14.12.08

Sebuah permainan bernama cinta

Cinta, sebuah kata indah yang selalu jadi sumber insipirasi hidup dan karya manusia. Mulai dari karya sastra, arsitektur film apalagi lagu. Ribuan lagu diseluruh dunia beredar yang isinya soal cinta. Taj Mahal adalah makam monumen cinta seorang Permaisuri yang begitu dicintai suaminya. Dalam kehidupan nyata cinta adalah inti dari kehidupan manusia. Manusia ada karena cinta, banyak yang terjerumus dan mati oleh cinta juga. dan tujuan hidup mereka pun didasari oleh cinta baik itu cinta pada Tuhan, pacar, harta, dan banyak lagi hal yang didasari oleh cinta yang berbeda objeknya.

Kalau berbicara tentang cinta pasti akan berhubungan dengan yang namanya jatuh cinta suatu proses dimana pada saat seseorang mengalami reaksi kimiawi yang sejenis dengan adiksi/kecanduan terhadap orang yang kita suka, entah karena fisik maupun pribadinya.

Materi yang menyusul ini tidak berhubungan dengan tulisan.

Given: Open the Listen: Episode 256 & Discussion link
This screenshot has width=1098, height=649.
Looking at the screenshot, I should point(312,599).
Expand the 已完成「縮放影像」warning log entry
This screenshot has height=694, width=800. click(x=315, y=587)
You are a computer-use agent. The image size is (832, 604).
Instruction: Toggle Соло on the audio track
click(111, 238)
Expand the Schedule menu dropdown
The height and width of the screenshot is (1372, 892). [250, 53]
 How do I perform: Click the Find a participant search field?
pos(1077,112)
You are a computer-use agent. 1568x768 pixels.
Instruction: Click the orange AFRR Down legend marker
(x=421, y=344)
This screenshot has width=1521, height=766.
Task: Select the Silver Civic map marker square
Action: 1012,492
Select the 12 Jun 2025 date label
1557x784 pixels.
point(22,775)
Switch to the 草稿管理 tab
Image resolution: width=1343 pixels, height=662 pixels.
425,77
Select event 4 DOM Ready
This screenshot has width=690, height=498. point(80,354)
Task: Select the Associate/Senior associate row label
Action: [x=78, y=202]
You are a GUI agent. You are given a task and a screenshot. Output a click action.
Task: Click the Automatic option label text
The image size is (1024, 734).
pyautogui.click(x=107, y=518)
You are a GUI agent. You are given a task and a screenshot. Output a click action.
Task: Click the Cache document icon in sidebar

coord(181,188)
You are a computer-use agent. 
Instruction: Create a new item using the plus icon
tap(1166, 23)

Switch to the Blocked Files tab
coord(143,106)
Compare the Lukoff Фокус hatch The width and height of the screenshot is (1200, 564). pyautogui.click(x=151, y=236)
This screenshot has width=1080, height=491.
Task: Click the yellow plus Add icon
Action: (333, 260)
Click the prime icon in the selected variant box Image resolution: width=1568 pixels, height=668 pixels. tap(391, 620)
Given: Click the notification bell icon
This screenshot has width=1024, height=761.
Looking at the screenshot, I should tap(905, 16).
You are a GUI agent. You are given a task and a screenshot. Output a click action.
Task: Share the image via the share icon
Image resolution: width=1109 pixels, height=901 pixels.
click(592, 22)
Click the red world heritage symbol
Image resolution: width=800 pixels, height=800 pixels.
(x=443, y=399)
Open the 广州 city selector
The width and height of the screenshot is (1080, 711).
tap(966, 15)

Jangankan berpegangan tangan, terima SMS dari orang yang sedang kita fall in love with itu, rasanya seolah-olah kita bisa terbang. Gak tahu kenapa, segalanya terasa begitu menyenangkan, kita jadi bekerja lebih rajin, lebih jaga penampilan, masalah yang berat menjadi tak berarti, uang di dompet yang tinggal 50 ribu perak gak mampu menanggalkan ke PD-an kita, karena dalam hati dan dalam pikiran kita ada satu nama yang seolah memberi kekuatan ekstra. Itu efek positif dari cinta. Negatifnya? Nah lo…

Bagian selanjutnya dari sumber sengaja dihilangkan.